Render the lines of the records below as a Markdown table with two columns, Row and Line, numbering each line and leaving out blank lines.

⁂

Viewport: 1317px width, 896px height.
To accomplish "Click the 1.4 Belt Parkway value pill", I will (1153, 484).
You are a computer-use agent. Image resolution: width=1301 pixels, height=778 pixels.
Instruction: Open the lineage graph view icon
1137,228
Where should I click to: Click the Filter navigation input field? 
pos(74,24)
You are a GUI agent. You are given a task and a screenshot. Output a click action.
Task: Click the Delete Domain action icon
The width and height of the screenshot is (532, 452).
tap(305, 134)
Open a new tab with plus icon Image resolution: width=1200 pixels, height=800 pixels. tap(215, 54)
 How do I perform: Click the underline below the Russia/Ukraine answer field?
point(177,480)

⁂

▶ **Full response**
| Row | Line |
|---|---|
| 1 | Viewport: 1317px width, 896px height. |
| 2 | To accomplish "Click the 1.4 Belt Parkway value pill", I will (1153, 484). |
| 3 | You are a computer-use agent. Image resolution: width=1301 pixels, height=778 pixels. |
| 4 | Instruction: Open the lineage graph view icon |
| 5 | 1137,228 |
| 6 | Where should I click to: Click the Filter navigation input field?  |
| 7 | pos(74,24) |
| 8 | You are a GUI agent. You are given a task and a screenshot. Output a click action. |
| 9 | Task: Click the Delete Domain action icon |
| 10 | The width and height of the screenshot is (532, 452). |
| 11 | tap(305, 134) |
| 12 | Open a new tab with plus icon Image resolution: width=1200 pixels, height=800 pixels. tap(215, 54) |
| 13 |  How do I perform: Click the underline below the Russia/Ukraine answer field? |
| 14 | point(177,480) |